Eenheid van taal voorkomt dat zorgprofessionals worden opgesloten in een toren van Babel. Het internationaal medisch terminologiestelsel SNOMED is een van de sleutels om uit die toren te ontsnappen. De coronacrisis is een actueel voorbeeld dat aantoont hoeveel winst hiermee kan worden geboekt en hoe relevant dat voor de patiëntenzorg is. Ook de behandelend arts heeft eenheid van taal nodig voor een goed totaalbeeld van de patiënt.
Elkaar verstaan is de basis
Wie Gabriëlle Speijer kent, kent ook haar tomeloze enthousiasme voor technologie in de zorg. De radiotherapeut-oncoloog in het HagaZiekenhuis en founder van CatalyzIT kan zich er helemaal in vinden te worden gezien als katalysator hiervan. “Ik ben dat dan ook met reden”, zegt ze. “Ik wilde een studie gaan doen die me in staat stelde goed voor andere mensen te zorgen, daarom werd ik dokter. Maar toen ik ging specialiseren, leek ik daar steeds minder goed toe in staat te zijn. We zien steeds meer superspecialisatie en dan weet je heel veel van een klein beetje.”
“Ik weet dat ik als arts niet onfeilbaar ben. Daarom zoek ik graag terugkoppeling bij collega’s om mijn beeld van een patiënt scherp te krijgen. Technologie kan mij daarbij helpen omdat die het kennisnetwerk verstevigt en flexibeler maakt in tijd, persoon en plaats. Bovendien vind ik dat ik als arts een compleet beeld van een patiënt moet hebben om die goed te kunnen behandelen. Daarbij gaat het om meer dan alleen de ziekte. Ik moet ook weten of hij bijvoorbeeld een intensieve kankerbehandeling aankan en een steunstructuur heeft die hem daarin faciliteert. Alleen dan kun je als arts en patiënt samen sturen.”
Bovendien, stelt Speijer, is zij niet de enige behandelaar van die patiënt. De behandeling vindt deels in de eerste en deels in de tweede lijn plaats. Het kan zijn dat de patiënt meerdere specialistische behandelingen in één ziekenhuis ondergaat of academische zorg nodig heeft, waarna de rest van het behandeltraject in het perifere ziekenhuis in zijn directe omgeving wordt voorgezet.

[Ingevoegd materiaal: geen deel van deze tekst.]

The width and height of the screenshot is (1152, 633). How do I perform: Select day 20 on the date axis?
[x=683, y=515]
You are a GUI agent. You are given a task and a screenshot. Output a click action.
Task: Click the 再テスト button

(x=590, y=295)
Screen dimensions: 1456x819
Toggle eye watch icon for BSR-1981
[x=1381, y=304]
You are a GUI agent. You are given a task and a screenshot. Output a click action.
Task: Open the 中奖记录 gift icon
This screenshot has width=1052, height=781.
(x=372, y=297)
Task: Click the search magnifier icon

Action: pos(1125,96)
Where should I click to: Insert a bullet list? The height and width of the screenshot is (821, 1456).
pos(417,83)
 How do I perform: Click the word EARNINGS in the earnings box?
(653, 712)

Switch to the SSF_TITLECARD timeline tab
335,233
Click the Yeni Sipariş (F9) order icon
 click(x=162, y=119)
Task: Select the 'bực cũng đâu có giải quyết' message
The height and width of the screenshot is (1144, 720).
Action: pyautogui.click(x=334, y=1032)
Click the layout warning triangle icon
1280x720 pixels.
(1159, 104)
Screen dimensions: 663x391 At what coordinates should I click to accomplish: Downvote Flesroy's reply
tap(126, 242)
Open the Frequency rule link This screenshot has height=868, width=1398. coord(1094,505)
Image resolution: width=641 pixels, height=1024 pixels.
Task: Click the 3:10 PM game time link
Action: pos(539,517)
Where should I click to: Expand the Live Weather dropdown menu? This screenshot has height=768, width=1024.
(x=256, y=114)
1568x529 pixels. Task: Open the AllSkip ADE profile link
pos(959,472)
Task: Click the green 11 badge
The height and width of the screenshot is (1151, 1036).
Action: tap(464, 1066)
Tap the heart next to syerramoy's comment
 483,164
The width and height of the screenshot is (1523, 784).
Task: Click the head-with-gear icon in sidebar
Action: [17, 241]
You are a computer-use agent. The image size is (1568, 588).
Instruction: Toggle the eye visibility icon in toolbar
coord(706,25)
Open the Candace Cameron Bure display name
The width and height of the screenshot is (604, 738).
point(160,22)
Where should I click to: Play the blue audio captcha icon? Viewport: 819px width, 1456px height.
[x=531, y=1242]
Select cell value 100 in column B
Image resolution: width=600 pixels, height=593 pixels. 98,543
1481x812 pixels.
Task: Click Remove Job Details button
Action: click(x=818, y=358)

“En een patiënt kan ook worden geïncludeerd in een trial, plus dat de behandelaar op de hoogte wil blijven van de stand van de wetenschap, om te kunnen inschatten of wellicht een nieuwe behandeling voor die patiënt mogelijk is. Nog afgezien van het feit dat de arts zelf ook onderzoek wil kunnen doen.”
Data delen
Dit alles vraagt om data en het delen ervan. Om te zorgen dat iedere behandelaar die data begrijpt, is eenheid van taal essentieel. “Zonder data, zonder toepassing van technologie, kan ik geen goede dokter voor mijn patiënten zijn”, stelt Speijer. “Maar je moet data wel kunnen ordenen én kunnen duiden. Juist daarom ben ik zo enorm enthousiast over SNOMED. Dit is een levend semantisch woordenboek dat weliswaar nog niet perfect is, maar dat wel de potentie heeft om dat ordenen en duiden zodanig in te richten dat we als artsen grip krijgen op de technologie, in plaats van dat die ons stuurt en bepaalt hoe wij werken.”
"SNOMED geeft artsen grip op de technologie"
SNOMED is een term die de meeste artsen niet zoveel zal zeggen, maar dat is eigenlijk ook niet zo belangrijk. Wel belangrijk is dat het een internationaal medisch terminologiestelsel is, dat al in meer dan 50 landen wordt gebruikt en ervoor zorgt dat zorginformatiestelsels dezelfde (technische) taal spreken. Een systematisch opgebouwd stelsel van medische termen met de bijbehorende synoniemen, ontwikkeld voor en door zorgverleners. De termen uit SNOMED worden in de directe patiëntenzorg gebruikt om klachten, symptomen, omstandigheden, ziekteprocessen, interventies, diagnoses, resultaten en besluitvorming eenduidig vast te leggen.